### WHAT NEEDS TO BE DONE
Write out all of the records below precisely as given, omitting the images.

---------- RECORDS FOR THE EXERCISE ----------

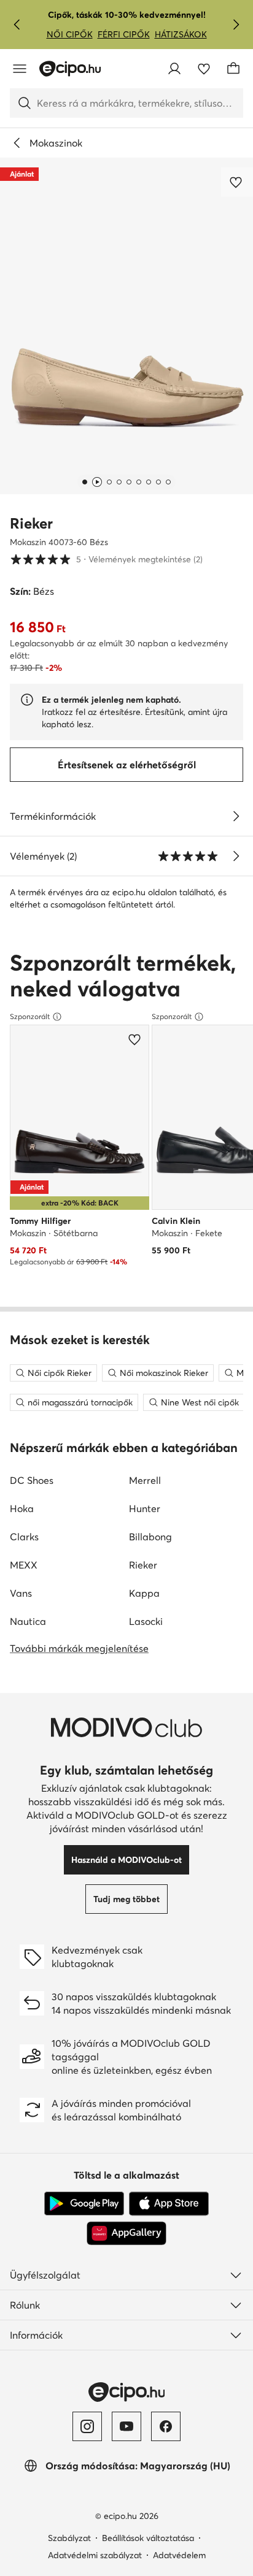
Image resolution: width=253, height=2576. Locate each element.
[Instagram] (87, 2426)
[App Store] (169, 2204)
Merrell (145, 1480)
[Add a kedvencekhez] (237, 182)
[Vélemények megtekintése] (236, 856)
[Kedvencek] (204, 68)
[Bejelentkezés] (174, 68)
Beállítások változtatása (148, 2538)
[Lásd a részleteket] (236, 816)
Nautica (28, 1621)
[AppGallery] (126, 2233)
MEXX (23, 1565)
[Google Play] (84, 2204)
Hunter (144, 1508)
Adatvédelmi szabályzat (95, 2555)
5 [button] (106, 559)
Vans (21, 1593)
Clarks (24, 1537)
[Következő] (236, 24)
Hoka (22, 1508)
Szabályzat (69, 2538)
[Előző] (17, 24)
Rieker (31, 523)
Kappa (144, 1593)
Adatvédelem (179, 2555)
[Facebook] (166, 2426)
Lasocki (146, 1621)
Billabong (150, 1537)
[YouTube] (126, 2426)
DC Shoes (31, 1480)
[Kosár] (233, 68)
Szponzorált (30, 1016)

----------

### SOLUTION FOR THIS EXERCISE
Image resolution: width=253, height=2576. Locate each element.
[Instagram] (87, 2426)
[App Store] (169, 2204)
Merrell (145, 1480)
[Add a kedvencekhez] (237, 182)
[Vélemények megtekintése] (236, 856)
[Kedvencek] (204, 68)
[Bejelentkezés] (174, 68)
Beállítások változtatása (148, 2538)
[Lásd a részleteket] (236, 816)
Nautica (28, 1621)
[AppGallery] (126, 2233)
MEXX (23, 1565)
[Google Play] (84, 2204)
Hunter (144, 1508)
Adatvédelmi szabályzat (95, 2555)
5 [button] (106, 559)
Vans (21, 1593)
Clarks (24, 1537)
[Következő] (236, 24)
Hoka (22, 1508)
Szabályzat (69, 2538)
[Előző] (17, 24)
Rieker (31, 523)
Kappa (144, 1593)
Adatvédelem (179, 2555)
[Facebook] (166, 2426)
Lasocki (146, 1621)
Billabong (150, 1537)
[YouTube] (126, 2426)
DC Shoes (31, 1480)
[Kosár] (233, 68)
Szponzorált (30, 1016)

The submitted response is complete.